Wir haben die besten Craft Spirits und köstliches Bier
Mein Autoren-Kollege Kamil traf den Nagel auf den Kopf, als er mit der vermeintlichen Hauptstadt des Schweizer Nachtlebens abrechnete und meinte: “Über Geschmack lässt sich streiten, jedoch nicht über den des Zürcher Bieres. Das kann leider gar nichts.” Wir in Bern, der Hochburg für Schweizer Bier, erfreuen uns indes nicht nur über die beste Auswahl an heimischem Bier, sondern wurden soeben mit zwei unserer besten Spirituosen am Swiss Craft Spirits Festival ausgezeichnet. Der scharfe “handmade” Bio-Ingwerer aus dem Berner Breitenrain gewann die Auszeichnung für die grösste Innovation und den besten Likör. Der Hanz-Vodka räumte den Award in der Kategorie “Bitter, Absinthe und Vodka” ab. Zurück zum Bier: Wir sind uns der Qualität unseres Biers bewusst und stellten beispielsweise das renommierte “Bärner Müntschi” der Stadtbrauerei Felsenau 2013 unter Heimatschutz.
Wir haben die grandiose Aare, Zürcher den versnobten Zürichsee
Für die Abkühlung im Sommer haben die Zürcher ihren Zürichsee. Damit verbinde ich unweigerlich die Schlagwörter Goldküste, Bonzen und Snobs. Wir in Bern haben die prächtige Aare. Nicht zu Unrecht gibt jeder Ur- und Neu-Berner den schönen, grün-blauen, Fluss durch die Bundesstadt als Lieblingsort an. Die Aare, als Gewässer nicht den normalen Gesetzen unterstellt, wurde so von findigen Berner Veranstaltern auch schon als Austragungsort für Aare-Raves benützt. Mal organisierter, mal chaotischer binden sich dazu mehrere Dutzend Gummiboote zusammen und reisen gemeinsam mit stadtbekannten DJs und fettem Soundsystem die Aare “zdürab”. Auf Facebook melden sich hierfür auch schon mal locker 3400 Personen an—und die Behörden haben das Nachsehen. Style!

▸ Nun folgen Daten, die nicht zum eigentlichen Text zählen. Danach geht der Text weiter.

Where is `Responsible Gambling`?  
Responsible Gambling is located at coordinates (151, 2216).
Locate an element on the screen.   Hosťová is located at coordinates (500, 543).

In Zürich regiert Glitzer und Glamour, wir Berner clubben und tun dabei Gutes
Das Zürcher Nightlife ist stark von Glitzer und Glamour geprägt. Ersteres davon findet sich sogar an anständigen Partys wieder und klebt dem Zürcher Raver noch in der nächsten Woche in den Haaren. Gleichzeitig lautet die Devise sehen und gesehen werden; jeder stellt sich selbst dar. In Bern sieht man das Ganze etwas anders und setzt auch den Glitzer mit deutlich mehr Augenmass ein. Für den letzten “Absacker” teilweise auch schon vorher—geht man ab und an ins sehr treffend benannte “Dead End” und unterstützt damit die benachbarte Notschlafstelle sowie die Gassenküche vom Verein Sleeper. Rave and do good, nur in Bern.

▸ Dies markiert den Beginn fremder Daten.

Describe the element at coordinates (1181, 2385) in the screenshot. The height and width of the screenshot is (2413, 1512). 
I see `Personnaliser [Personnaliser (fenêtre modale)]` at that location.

Zürich hat Corinne, wir haben Tschäppät
Na gut, auch Zürichs Stapi, Genossin Corinne Mauch, setzt sich fürs Nachtleben ein. Doch dies vornehmlich im stillen Kämmerchen und ohne Aufsehen zu erregen. Unser bald dahinscheidender Stapi, Alex Tschäppät, beteiligte sich nicht nur regelmässig an Veranstaltungen rund um das Nachtleben, sondern zeigte seine solide politische Grundhaltung mit einem öffentlichen Auftritt, an dem er lauthals “Christoph Blocher, Motherfucker” ins Mikrofon sang.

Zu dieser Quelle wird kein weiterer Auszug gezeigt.